In collaboration with Irina Bezsonova, we demonstrated a novel interaction between each Y-family polymerase and the nucleotide excision repair (NER) proteins RAD23A and RAD23B. We initially focused on the interaction between RAD23A and Poliota, and through a series of biochemical, cell-based, and structural assays, we found that the RAD23A ubiquitin-binding domains (UBA1 and UBA2) interact with separate sites within the Poliota catalytic domain. While this interaction involves the ubiquitin-binding cleft of UBA2, Poliota interacts with a distinct surface on UBA1. We further found that mutating or deleting either UBA domain disrupts the RAD23A–Poliota interaction, demonstrating that both interactions are necessary for stable binding. We also provided evidence that both RAD23 proteins interact with Poliota in a similar manner, as well as with each of the Y-family polymerases. These results shed light on the interplay between the different functions of the RAD23 proteins and revealed novel binding partners for the Y-family TLS polymerases.

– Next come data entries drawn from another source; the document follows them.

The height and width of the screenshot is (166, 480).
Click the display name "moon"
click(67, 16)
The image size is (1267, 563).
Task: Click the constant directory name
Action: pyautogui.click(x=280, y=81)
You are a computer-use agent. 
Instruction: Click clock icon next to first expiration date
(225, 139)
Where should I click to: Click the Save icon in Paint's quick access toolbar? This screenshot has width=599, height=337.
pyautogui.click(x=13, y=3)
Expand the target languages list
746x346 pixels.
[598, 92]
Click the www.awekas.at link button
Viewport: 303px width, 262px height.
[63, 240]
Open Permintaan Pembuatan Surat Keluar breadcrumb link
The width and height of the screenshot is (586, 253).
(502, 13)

Role(s) of DNA polymerase iota and kappa in the resistance to temozolomide in glioblastoma brain tumors

In collaboration with Carlos Menck, we investigated role(s) of DNA polymerase iota and kappa in the resistance to temozolomide (TMZ) in glioblastoma (GBM) brain tumors that are associated with poor patient survival. The current standard treatment involves invasive surgery, radiotherapy, and chemotherapy employing TMZ. Resistance to TMZ is, however, a major challenge. Previous work from Carlos Menck’s group identified candidate genes linked to TMZ resistance, including genes encoding translesion-synthesis (TLS) DNA polymerases iota (Poliota) and kappa (Polkappa). We further investigated the roles of Poliota and Polkappa in TMZ resistance by employing MGMT (O-6-methylguanine-DNA methyltransferase)–deficient U251–MG glioblastoma cells, with knockouts of either POLI or POLK genes encoding Poliota and Polkappa, respectively, and assessed their viability and genotoxic stress responses upon subsequent TMZ treatment. Cells lacking either of these polymerases exhibited a significant reduction in viability following TMZ treatment compared with parental counterparts. The restoration of the missing polymerase led to a recovery of cell viability. Furthermore, knockout cells displayed elevated cell-cycle arrest, mainly in late S-phase, and lower levels of genotoxic stress after TMZ treatment, as assessed by a reduction in foci of the phosphorylated histone gamma-H2AX and flow cytometry data. This implied that TMZ treatment does not trigger a significant H2AX phosphorylation response in the absence of these proteins. Interestingly, combining TMZ with Mirin (a double-strand break repair-pathway inhibitor) further reduced the cell viability and increased DNA damage and gamma-H2AX–positive cells in TLS KO cells, but not in parental cells. Our findings underscored the crucial roles of Poliota and Polkappa in conferring TMZ resistance and the potential backup role of homologous recombination in the absence of these TLS polymerases. We hypothesized that targeting these TLS enzymes, along with double-strand break DNA–repair inhibition, could therefore provide a promising strategy to enhance TMZ’s effectiveness in treating GBM.